We understand her sarcasm when her husband scolds her for seeming
dismissive. "But I'm so mean," she later tells Bob, as
if explaining the aura of her inexplicable unhappiness.
I'd like to believe that we've all felt stuck in the consequences
of our life decisions. This is what makes Charlotte so identifiable.
Bob and Charlotte meet as most strangers do by repetitive
exposure. They exchange tentative smiles in an elevator, they toast
a jar of peanuts at the bar, they pass each other, towel-clad, on
the way to the pool. What evolves is a friendship that dares to
be passionately chaste without being pretentious.

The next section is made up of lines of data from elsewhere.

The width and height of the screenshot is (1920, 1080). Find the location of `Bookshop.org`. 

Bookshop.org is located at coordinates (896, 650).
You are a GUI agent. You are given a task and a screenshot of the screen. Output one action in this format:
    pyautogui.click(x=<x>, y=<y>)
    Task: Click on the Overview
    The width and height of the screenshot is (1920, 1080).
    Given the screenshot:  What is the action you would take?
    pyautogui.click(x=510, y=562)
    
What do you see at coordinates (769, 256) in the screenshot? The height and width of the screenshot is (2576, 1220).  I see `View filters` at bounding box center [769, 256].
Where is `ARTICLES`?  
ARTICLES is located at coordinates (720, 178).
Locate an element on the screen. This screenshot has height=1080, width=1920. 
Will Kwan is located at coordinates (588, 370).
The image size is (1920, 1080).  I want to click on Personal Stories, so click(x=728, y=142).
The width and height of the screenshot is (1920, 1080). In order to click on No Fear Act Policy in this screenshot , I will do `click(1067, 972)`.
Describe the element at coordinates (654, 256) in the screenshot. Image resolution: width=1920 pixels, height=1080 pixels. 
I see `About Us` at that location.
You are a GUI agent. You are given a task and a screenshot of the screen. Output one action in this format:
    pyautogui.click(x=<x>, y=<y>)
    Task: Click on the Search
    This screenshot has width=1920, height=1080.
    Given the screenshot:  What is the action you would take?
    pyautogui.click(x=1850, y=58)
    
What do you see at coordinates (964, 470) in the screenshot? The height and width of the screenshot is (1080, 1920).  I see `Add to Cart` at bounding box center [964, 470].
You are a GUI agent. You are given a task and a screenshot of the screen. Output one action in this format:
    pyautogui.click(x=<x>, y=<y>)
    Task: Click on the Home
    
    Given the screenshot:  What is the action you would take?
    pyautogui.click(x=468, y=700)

They flirt. They fall together and appropriately pull away. We
see them hanging out at clubs, private residences, pachinko parlors,
sushi bars and a strip joint. All the while, they share private
giggles and meaningful looks.
In
an endearingly sweet scene, Murray breaks into Roxy Music's "More
Than This" at a karaoke bar. We're reminded of his "Star
Wars" theme from Saturday Night Live.
Murray is no singer, but his profound sensitivity and fawning appreciation
of a pastel-wigged Charlotte is touching.
Later, Bob and Charlotte fall into those ponderous conversations
that function like therapy, but without the assembly-line psychobabble.
We get an aerial view of them on a wide bed, trying to deconstruct
those expansive ideas that often have us wondering how we got to
where we are.
"Does marriage get easier?" Charlotte asks. Then: "I
just don't know what I'm supposed to be."
Charlotte rolls over to face Bob. They are silent, and we imagine
their minds spinning in their own private thoughts. There is a respectful
distance between them, but their emotional closeness is deep and
palpable. Bob touches Charlotte's foot. "You're not hopeless,"
he says.
I've rarely seen a moment in film with this much intimate gravity.
But their relationship is not meant to last. They need to go their
separate ways, and in doing so we hope they feel a little more validated,
a little less adrift. I kept my eyes on Charlotte as she fell, surprised
and relieved into Bob's hug, when he runs after her in a crowded
street before heading back to America.
They kiss briefly and platonically. Then he whispers something
into her ear that we're not allowed to hear. Did he tell her to
look him up? That everything will be OK? That he loves her?
I
looked for clues.
But as Bob walks back to his cab looking more confident and erect,
and Charlotte flashes a wet, hopeful, placated little grin, I decided
that it doesn't really matter.
"Lost In Translation" is a rare film that gets at something
so exquisitely human that I don't mind lending the characters this
bit of privacy.
In the end, the film reaches out like a warm friend. I walked out
of the theater and into the rain, concrete and traffic sounds, feeling
uplifted and more than a little shivery.